Having the development of the network applications in mind, it is a prerequisite condition to build a fundamental transmission network which is capable of providing appropriate services. The ongoing works of Time Sensitive Network (TSN) aim to enhance standard Ethernet to fulfill the need for deterministic, reliable and efficient communication. TSN comprises a set of standards, as a part of work in the IEEE 802.1 working group, this work originated from the Audio Video Bridging (AVB) standards, it provides services of bridging, network management and building realtime transmission over Ethernet within a LAN or MAN domain, different features are defined in separated standards to ensure the performance from several perspectives.

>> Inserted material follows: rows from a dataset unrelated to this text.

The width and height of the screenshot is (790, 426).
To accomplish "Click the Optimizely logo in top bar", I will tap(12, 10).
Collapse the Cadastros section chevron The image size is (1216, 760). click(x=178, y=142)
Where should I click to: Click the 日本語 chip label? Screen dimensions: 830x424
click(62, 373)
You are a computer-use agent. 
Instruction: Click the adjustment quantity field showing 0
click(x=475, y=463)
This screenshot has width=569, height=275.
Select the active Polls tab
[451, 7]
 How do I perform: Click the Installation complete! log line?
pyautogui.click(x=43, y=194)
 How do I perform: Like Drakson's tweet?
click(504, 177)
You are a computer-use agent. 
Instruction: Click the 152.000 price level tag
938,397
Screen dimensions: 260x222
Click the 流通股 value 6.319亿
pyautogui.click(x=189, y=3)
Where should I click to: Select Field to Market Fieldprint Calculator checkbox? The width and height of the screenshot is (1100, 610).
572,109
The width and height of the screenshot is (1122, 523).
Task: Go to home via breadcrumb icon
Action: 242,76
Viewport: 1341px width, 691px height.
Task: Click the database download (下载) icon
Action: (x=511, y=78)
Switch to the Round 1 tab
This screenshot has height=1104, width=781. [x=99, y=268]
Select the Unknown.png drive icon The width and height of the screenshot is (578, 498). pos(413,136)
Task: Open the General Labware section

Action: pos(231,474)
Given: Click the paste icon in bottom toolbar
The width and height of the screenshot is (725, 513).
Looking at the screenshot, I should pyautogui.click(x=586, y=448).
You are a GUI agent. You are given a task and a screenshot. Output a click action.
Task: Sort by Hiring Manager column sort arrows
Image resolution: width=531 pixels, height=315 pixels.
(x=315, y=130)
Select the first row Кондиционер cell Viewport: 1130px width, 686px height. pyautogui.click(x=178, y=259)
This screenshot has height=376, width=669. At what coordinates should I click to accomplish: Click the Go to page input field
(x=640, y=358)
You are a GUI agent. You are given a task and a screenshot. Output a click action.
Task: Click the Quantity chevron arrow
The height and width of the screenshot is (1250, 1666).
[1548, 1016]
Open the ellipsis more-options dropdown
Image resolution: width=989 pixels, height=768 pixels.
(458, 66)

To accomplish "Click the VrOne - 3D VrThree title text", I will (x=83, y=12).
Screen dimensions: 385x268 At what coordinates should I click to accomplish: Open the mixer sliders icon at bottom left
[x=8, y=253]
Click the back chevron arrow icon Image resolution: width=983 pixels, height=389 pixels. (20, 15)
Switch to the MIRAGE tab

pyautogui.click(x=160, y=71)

One of the primary features in TSN is the timing synchronization, where all nodes and end stations within a TSN domain are set by a common timing signal. Relying on the synchronization, general traffic scheduling and shaping in TSN enhances the delivery of frame with high predictability, namely, the time instance when each transmission occurs is guaranteed in the network. However, it raises strict requirement on the precision of global timing mechanism – any timing misalignment possibly imposes failures to the network. Thus high complexity is required for implementation and maintenance. Time-triggered scheduling and shaping also requires a consistent and recurrent egress gate behavior and it has to be synthesized before flows are transmitted from the source, thus the synchronous scheduling and shaping procedure only applies to a subset of traffic flows arrive periodically.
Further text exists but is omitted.